The BIA undertook a planning study on the village that focused on the long-term vision. From that report sprung five projects and the street re-design plan. Stage one was completed last year: the south end’s Montclair Parkette that provided a gateway into the village and bold lighting. While the latest master document cannot be released yet, the BIA has been given the go-ahead by city council on two urban projects due for completion in the next two years that includes a pavilion-gazebo at Suydam Park near Spadina Road, and additional parking spaces at the north end of the village which will add to the spots already at the corner of Thelma Avenue and Spadina Road.


The discussions have come at a good time for the village. Some of the storefronts here have not been rented for years; Spiegel says these lots are controlled by private ownership.

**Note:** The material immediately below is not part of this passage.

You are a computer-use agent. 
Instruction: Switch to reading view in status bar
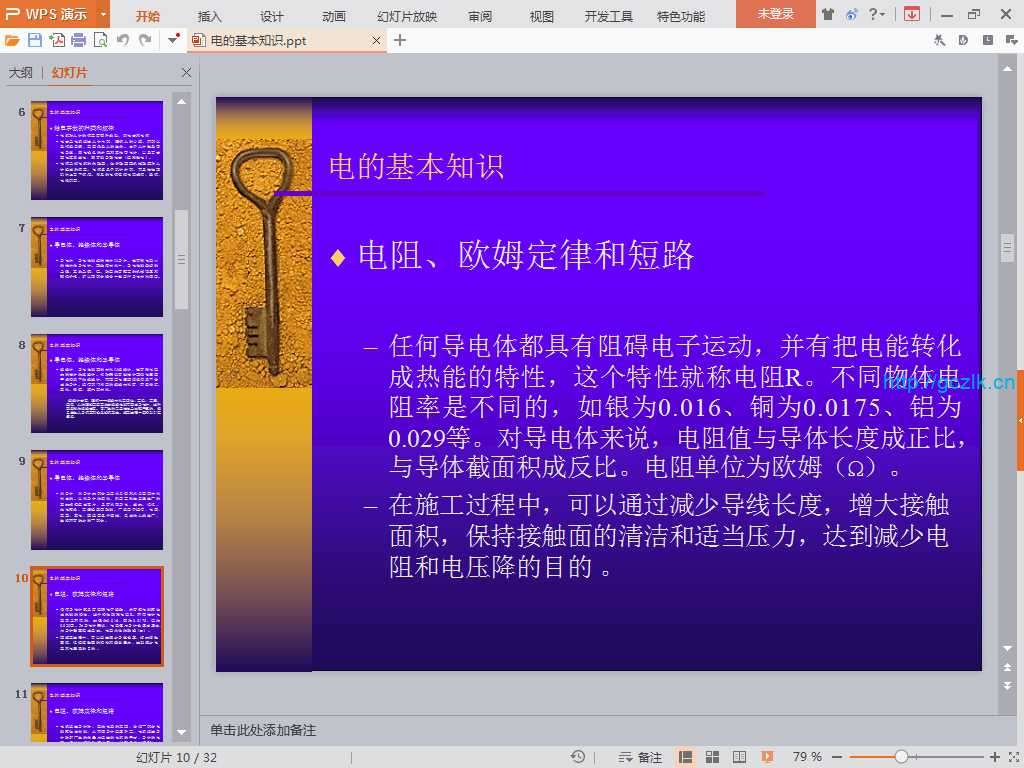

“It makes the village look like a black hole and rundown. Sadly, we don’t have any control over private property,” she says. “Southside restaurant-bar was on the market for a month and now Hero Burger will be opening up. So anything that is on the market, goes fairly quickly.”


“But, we are also installing some interesting seats. They are rocks that glow in the dark using the heat from the sun during the day. At night they’ll glow, “ Spiegel said. “When we add the new parking lot, the existing one will be closed for two months so that’s going to affect parking in the village. So there is going to be more pain before gain.”